While this review is not yet completed, the board of directors of Penn
West has concluded that certain of the company's historical financial
statements and related management's discussions and analyses (MD&As) must be restated, which may result in the release of second quarter
2014 financial results being delayed.
Review does not affect cash and debt balances, production guidance, or
operations
Although the review is not yet complete, Penn West wishes to emphasize
that the review does not affect previously disclosed cash and debt
balances or previously released 2014 production guidance. Neither does
the review affect operations, strategy and anticipated growth going
forward.
Rick George, chairman of the board, commented: "We have acted quickly
and effectively to review our accounting practices. We will take the
steps necessary to correct our historical financial statements and we
will take appropriate steps to ensure that we avoid a similar situation
in the future."
Dave Roberts, president and chief executive officer, also commented: "We
continue to build on the substantial operational and structural
improvements we have made to the business in the past year, which we
have communicated in a separate release today that speaks to our
operating performance through the second quarter. If you read that
release, you will find that our asset quality and execution capability
remain strong, our long-term plan for the company remains intact, and
importantly today, we are on target to deliver on our promises to our
stakeholders. As a result of the improvements we have made to the
business in the past year, we are a more resilient organization today."
Independent review
The audit committee's review arises from accounting practices that came
to the attention of the company's new senior vice-president and chief
financial officer, David Dyck, who assumed that position on May 1,
2014. The company's management then recommended to the board of
directors that the audit committee conduct an independent review of
these practices. The audit committee, comprising solely independent
directors, retained independent Canadian and U.S. legal counsel, and an
independent forensic accounting firm, to assist the audit committee in
conducting its review.
The audit committee and its independent advisers are examining certain
entries that appear to have been made to reduce operating costs and
increase the company's reported capital expenditures and royalty
expense, and that appear to have been made without adequate supporting
documentation. The accounting practices under review involve the
capitalization of certain operating costs as property, plant and
equipment, the income statement classification of certain costs and
credits, and the timing of certain accruals relating to production,
operating costs and capital.
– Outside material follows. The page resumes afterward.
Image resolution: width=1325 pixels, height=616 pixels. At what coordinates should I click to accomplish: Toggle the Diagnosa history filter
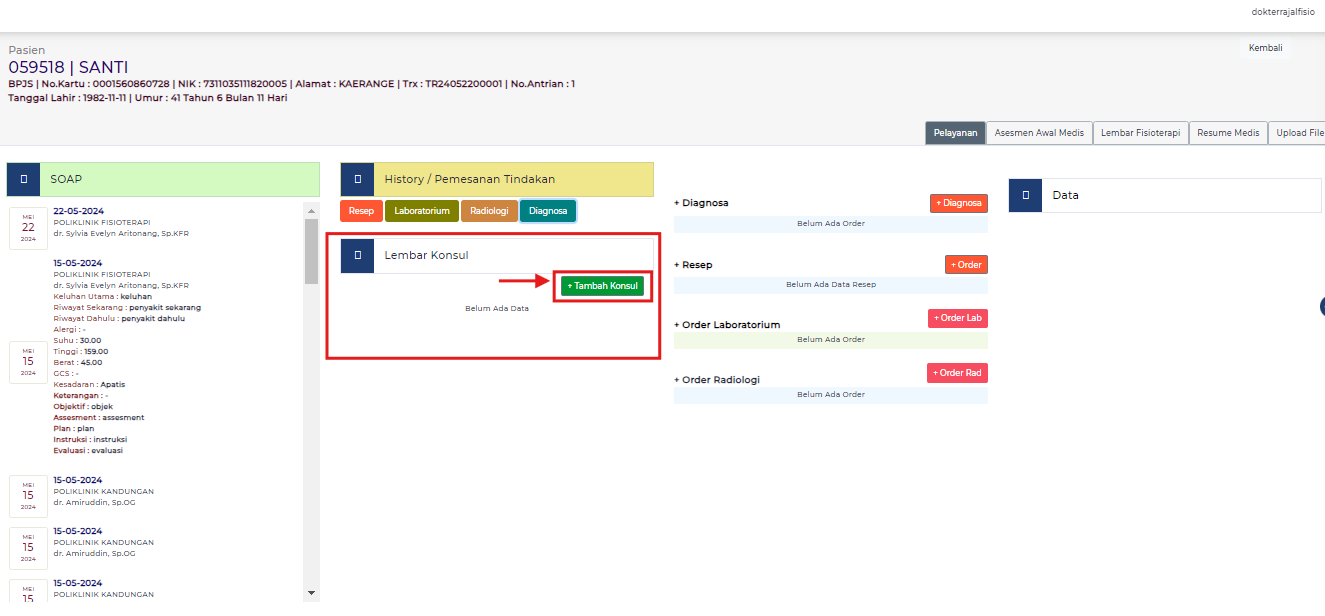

The review currently covers 2014 and the
four previous fiscal years.
The preliminary findings from the review to date are as follows:
- For the fiscal year 2013, the audit committee and its independent advisers have identified approximately $70-million in operating expenses that were reclassified to property, plant and equipment as capital expenditures without adequate support. For the fiscal year 2012, operating expenses of approximately $111-million were reclassified to property, plant and equipment as capital expenditures without adequate support. As a result, the property, plant and equipment balances recorded on the company's balance sheets in those fiscal years appear to be overstated.
-
For each of the fiscal years 2012 and 2013, the audit committee and its independent advisers have identified operating expenses of approximately $100-million that were incorrectly reclassified as royalty expenses. This reclassification had no effect on net income or funds flow.
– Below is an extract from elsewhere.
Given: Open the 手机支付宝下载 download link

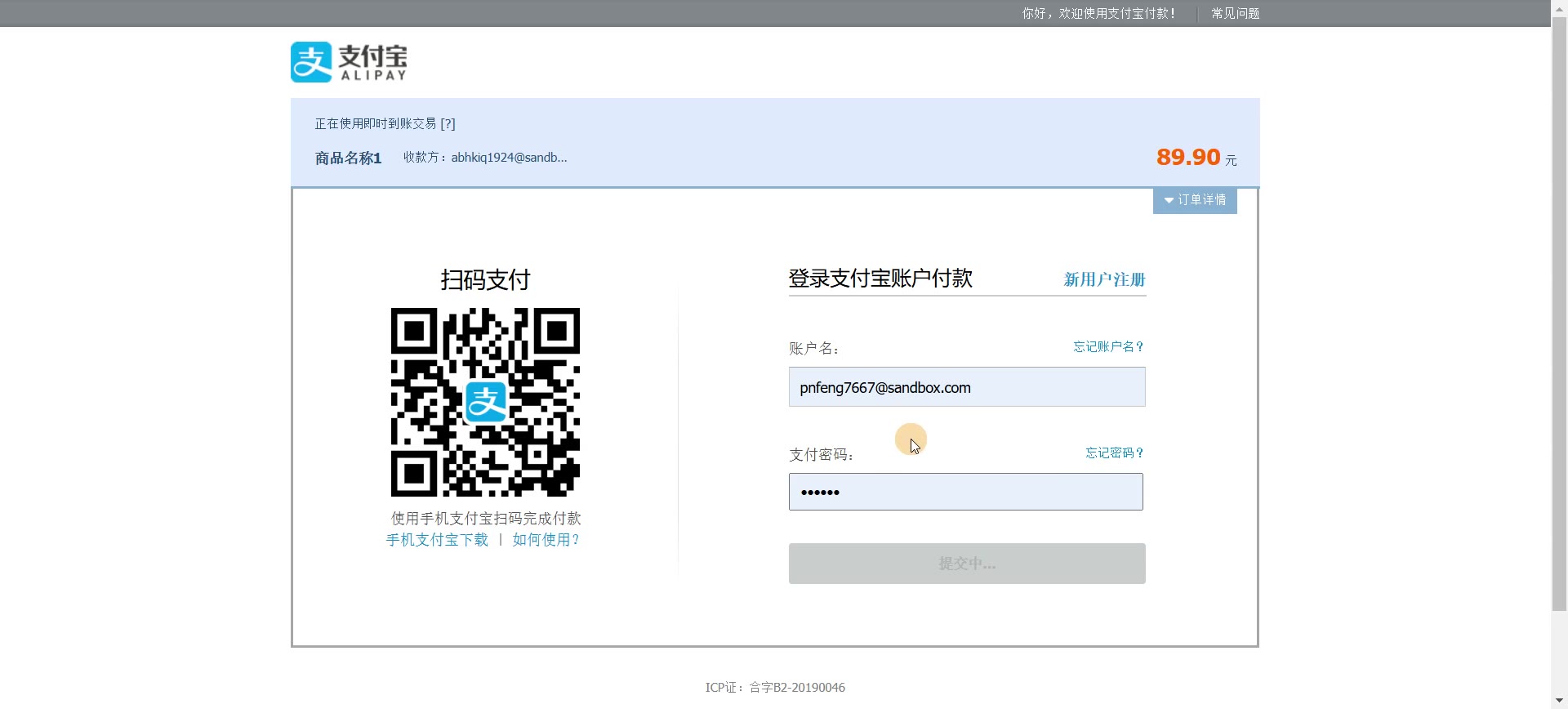Looking at the screenshot, I should click(x=437, y=540).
These numbers are necessarily preliminary, are unaudited and could
change as the review continues. These accounting practices appear to
have existed in prior years, with the amounts varying from year to
year. The company currently believes that the remaining accounting
practices under review are quantitatively less significant to the
company's historical financial statements.
The senior finance and accounting employees believed responsible for the
adoption and use of these practices have ceased to be employed by the
company.
Restatement of historical financial statements
Based on the results of the review to date, the board of directors,
acting on the recommendation of the audit committee, has made a
decision to restate the company's audited annual financial statements
for at least the years ended Dec. 31, 2012, and 2013 and its
unaudited interim financial statements for the three months ended March
31, 2014, and 2013 and all related MD&As. As a result of this decision, the company's historical financial
statements and related audit reports and MD&As should not be relied
upon. Penn West intends to file the restated financials as soon as
practicable. When the company files restated financials, it will also
file with the U.S. Securities and Exchange Commission (SEC) one or more amended annual reports on Form 40-F and reports on Form 6-K for applicable annual and interim periods.
The company currently expects that the effect of the restatement will be
to reduce historical reported capital expenditures, property, plant and
equipment balances, royalty expenses, and depletion expense, and increase
operating expenses. The review and restatement may also require Penn
West to reduce its capital expenditure guidance and royalty expense
assumptions and increase its operating cost assumptions for 2014 from
those originally disclosed in November, 2013. These adjustments would
in turn reduce the company's 2014 funds flow assumptions.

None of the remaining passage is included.